What to work on → What is needed is an exact copy of every entry below.

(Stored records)
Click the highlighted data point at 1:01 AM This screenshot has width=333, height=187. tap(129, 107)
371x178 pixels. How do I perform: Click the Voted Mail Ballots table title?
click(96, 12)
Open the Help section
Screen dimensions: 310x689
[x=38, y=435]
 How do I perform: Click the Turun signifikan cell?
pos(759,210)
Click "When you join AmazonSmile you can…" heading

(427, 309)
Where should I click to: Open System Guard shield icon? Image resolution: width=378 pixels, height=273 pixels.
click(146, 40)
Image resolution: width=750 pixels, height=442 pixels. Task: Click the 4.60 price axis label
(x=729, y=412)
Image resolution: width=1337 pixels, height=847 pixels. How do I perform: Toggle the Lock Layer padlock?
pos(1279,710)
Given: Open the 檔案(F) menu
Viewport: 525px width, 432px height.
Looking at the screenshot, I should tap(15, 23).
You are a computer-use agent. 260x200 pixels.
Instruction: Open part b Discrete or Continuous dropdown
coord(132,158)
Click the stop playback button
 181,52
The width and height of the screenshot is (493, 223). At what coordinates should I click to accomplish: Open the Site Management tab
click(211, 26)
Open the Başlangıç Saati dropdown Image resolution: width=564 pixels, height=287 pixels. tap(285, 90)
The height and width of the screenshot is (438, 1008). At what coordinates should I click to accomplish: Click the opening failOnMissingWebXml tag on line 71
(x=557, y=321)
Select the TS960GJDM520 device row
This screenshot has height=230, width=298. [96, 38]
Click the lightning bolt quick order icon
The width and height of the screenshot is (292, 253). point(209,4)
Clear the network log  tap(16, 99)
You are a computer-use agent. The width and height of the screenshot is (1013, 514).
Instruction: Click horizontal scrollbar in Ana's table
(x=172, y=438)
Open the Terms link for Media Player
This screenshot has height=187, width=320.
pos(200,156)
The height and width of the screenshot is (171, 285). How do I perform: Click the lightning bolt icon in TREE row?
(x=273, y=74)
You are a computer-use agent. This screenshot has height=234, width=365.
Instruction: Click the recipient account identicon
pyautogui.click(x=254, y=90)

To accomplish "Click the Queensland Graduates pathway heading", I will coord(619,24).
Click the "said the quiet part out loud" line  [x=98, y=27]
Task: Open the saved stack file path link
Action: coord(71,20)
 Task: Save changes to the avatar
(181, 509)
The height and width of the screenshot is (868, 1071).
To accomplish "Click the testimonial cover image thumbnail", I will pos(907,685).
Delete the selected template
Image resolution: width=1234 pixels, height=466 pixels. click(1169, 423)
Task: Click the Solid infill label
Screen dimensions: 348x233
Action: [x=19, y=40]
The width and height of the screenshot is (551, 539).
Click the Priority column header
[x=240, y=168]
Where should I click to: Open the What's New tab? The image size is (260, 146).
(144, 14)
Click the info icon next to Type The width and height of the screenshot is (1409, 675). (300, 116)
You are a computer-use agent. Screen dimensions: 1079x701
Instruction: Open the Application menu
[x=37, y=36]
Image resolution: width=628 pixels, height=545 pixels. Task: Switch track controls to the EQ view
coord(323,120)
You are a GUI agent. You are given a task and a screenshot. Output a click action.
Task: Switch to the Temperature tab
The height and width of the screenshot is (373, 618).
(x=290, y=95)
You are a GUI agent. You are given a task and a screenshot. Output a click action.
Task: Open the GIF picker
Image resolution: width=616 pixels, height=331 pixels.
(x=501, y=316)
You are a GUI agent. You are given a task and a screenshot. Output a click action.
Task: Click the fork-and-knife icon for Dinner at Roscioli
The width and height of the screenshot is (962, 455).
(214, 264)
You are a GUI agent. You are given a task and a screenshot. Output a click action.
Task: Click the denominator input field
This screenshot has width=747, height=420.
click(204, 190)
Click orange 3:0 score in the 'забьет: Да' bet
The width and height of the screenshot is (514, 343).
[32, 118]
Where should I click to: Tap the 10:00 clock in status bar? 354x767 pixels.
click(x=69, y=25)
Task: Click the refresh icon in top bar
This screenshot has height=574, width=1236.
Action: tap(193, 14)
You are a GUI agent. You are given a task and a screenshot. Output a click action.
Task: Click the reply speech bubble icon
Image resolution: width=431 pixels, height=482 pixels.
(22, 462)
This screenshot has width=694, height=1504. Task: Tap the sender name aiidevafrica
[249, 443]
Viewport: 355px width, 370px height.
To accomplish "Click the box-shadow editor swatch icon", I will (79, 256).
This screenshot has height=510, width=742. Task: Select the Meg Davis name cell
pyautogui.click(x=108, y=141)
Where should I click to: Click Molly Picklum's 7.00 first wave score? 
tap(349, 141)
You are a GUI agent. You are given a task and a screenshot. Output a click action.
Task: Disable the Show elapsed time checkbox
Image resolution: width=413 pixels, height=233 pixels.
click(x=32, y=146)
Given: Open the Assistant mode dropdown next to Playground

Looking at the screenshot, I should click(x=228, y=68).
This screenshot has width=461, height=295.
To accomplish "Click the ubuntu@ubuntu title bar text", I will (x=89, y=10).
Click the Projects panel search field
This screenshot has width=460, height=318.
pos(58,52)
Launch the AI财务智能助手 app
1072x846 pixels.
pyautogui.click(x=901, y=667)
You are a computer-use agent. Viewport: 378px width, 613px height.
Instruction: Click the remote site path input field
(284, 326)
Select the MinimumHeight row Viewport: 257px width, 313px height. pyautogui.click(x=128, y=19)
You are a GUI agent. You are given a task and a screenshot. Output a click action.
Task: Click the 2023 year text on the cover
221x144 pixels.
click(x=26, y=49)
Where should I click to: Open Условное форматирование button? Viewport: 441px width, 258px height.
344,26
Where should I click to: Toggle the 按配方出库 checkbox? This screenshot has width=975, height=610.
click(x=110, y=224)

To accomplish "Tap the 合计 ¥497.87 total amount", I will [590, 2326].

Answer for the task →
Click the highlighted data point at 1:01 AM This screenshot has width=333, height=187. tap(129, 107)
371x178 pixels. How do I perform: Click the Voted Mail Ballots table title?
click(96, 12)
Open the Help section
Screen dimensions: 310x689
[x=38, y=435]
 How do I perform: Click the Turun signifikan cell?
pos(759,210)
Click "When you join AmazonSmile you can…" heading

(427, 309)
Where should I click to: Open System Guard shield icon? Image resolution: width=378 pixels, height=273 pixels.
click(146, 40)
Image resolution: width=750 pixels, height=442 pixels. Task: Click the 4.60 price axis label
(x=729, y=412)
Image resolution: width=1337 pixels, height=847 pixels. How do I perform: Toggle the Lock Layer padlock?
pos(1279,710)
Given: Open the 檔案(F) menu
Viewport: 525px width, 432px height.
Looking at the screenshot, I should tap(15, 23).
You are a computer-use agent. 260x200 pixels.
Instruction: Open part b Discrete or Continuous dropdown
coord(132,158)
Click the stop playback button
 181,52
The width and height of the screenshot is (493, 223). At what coordinates should I click to accomplish: Open the Site Management tab
click(211, 26)
Open the Başlangıç Saati dropdown Image resolution: width=564 pixels, height=287 pixels. tap(285, 90)
The height and width of the screenshot is (438, 1008). At what coordinates should I click to accomplish: Click the opening failOnMissingWebXml tag on line 71
(x=557, y=321)
Select the TS960GJDM520 device row
This screenshot has height=230, width=298. [96, 38]
Click the lightning bolt quick order icon
The width and height of the screenshot is (292, 253). point(209,4)
Clear the network log  tap(16, 99)
You are a computer-use agent. The width and height of the screenshot is (1013, 514).
Instruction: Click horizontal scrollbar in Ana's table
(x=172, y=438)
Open the Terms link for Media Player
This screenshot has height=187, width=320.
pos(200,156)
The height and width of the screenshot is (171, 285). How do I perform: Click the lightning bolt icon in TREE row?
(x=273, y=74)
You are a computer-use agent. This screenshot has height=234, width=365.
Instruction: Click the recipient account identicon
pyautogui.click(x=254, y=90)

To accomplish "Click the Queensland Graduates pathway heading", I will coord(619,24).
Click the "said the quiet part out loud" line  [x=98, y=27]
Task: Open the saved stack file path link
Action: coord(71,20)
 Task: Save changes to the avatar
(181, 509)
The height and width of the screenshot is (868, 1071).
To accomplish "Click the testimonial cover image thumbnail", I will pos(907,685).
Delete the selected template
Image resolution: width=1234 pixels, height=466 pixels. click(1169, 423)
Task: Click the Solid infill label
Screen dimensions: 348x233
Action: [x=19, y=40]
The width and height of the screenshot is (551, 539).
Click the Priority column header
[x=240, y=168]
Where should I click to: Open the What's New tab? The image size is (260, 146).
(144, 14)
Click the info icon next to Type The width and height of the screenshot is (1409, 675). (300, 116)
You are a computer-use agent. Screen dimensions: 1079x701
Instruction: Open the Application menu
[x=37, y=36]
Image resolution: width=628 pixels, height=545 pixels. Task: Switch track controls to the EQ view
coord(323,120)
You are a GUI agent. You are given a task and a screenshot. Output a click action.
Task: Switch to the Temperature tab
The height and width of the screenshot is (373, 618).
(x=290, y=95)
You are a GUI agent. You are given a task and a screenshot. Output a click action.
Task: Open the GIF picker
Image resolution: width=616 pixels, height=331 pixels.
(x=501, y=316)
You are a GUI agent. You are given a task and a screenshot. Output a click action.
Task: Click the fork-and-knife icon for Dinner at Roscioli
The width and height of the screenshot is (962, 455).
(214, 264)
You are a GUI agent. You are given a task and a screenshot. Output a click action.
Task: Click the denominator input field
This screenshot has width=747, height=420.
click(204, 190)
Click orange 3:0 score in the 'забьет: Да' bet
The width and height of the screenshot is (514, 343).
[32, 118]
Where should I click to: Tap the 10:00 clock in status bar? 354x767 pixels.
click(x=69, y=25)
Task: Click the refresh icon in top bar
This screenshot has height=574, width=1236.
Action: tap(193, 14)
You are a GUI agent. You are given a task and a screenshot. Output a click action.
Task: Click the reply speech bubble icon
Image resolution: width=431 pixels, height=482 pixels.
(22, 462)
This screenshot has width=694, height=1504. Task: Tap the sender name aiidevafrica
[249, 443]
Viewport: 355px width, 370px height.
To accomplish "Click the box-shadow editor swatch icon", I will (79, 256).
This screenshot has height=510, width=742. Task: Select the Meg Davis name cell
pyautogui.click(x=108, y=141)
Where should I click to: Click Molly Picklum's 7.00 first wave score? 
tap(349, 141)
You are a GUI agent. You are given a task and a screenshot. Output a click action.
Task: Disable the Show elapsed time checkbox
Image resolution: width=413 pixels, height=233 pixels.
click(x=32, y=146)
Given: Open the Assistant mode dropdown next to Playground

Looking at the screenshot, I should click(x=228, y=68).
This screenshot has width=461, height=295.
To accomplish "Click the ubuntu@ubuntu title bar text", I will (x=89, y=10).
Click the Projects panel search field
This screenshot has width=460, height=318.
pos(58,52)
Launch the AI财务智能助手 app
1072x846 pixels.
pyautogui.click(x=901, y=667)
You are a computer-use agent. Viewport: 378px width, 613px height.
Instruction: Click the remote site path input field
(284, 326)
Select the MinimumHeight row Viewport: 257px width, 313px height. pyautogui.click(x=128, y=19)
You are a GUI agent. You are given a task and a screenshot. Output a click action.
Task: Click the 2023 year text on the cover
221x144 pixels.
click(x=26, y=49)
Where should I click to: Open Условное форматирование button? Viewport: 441px width, 258px height.
344,26
Where should I click to: Toggle the 按配方出库 checkbox? This screenshot has width=975, height=610.
click(x=110, y=224)

To accomplish "Tap the 合计 ¥497.87 total amount", I will [590, 2326].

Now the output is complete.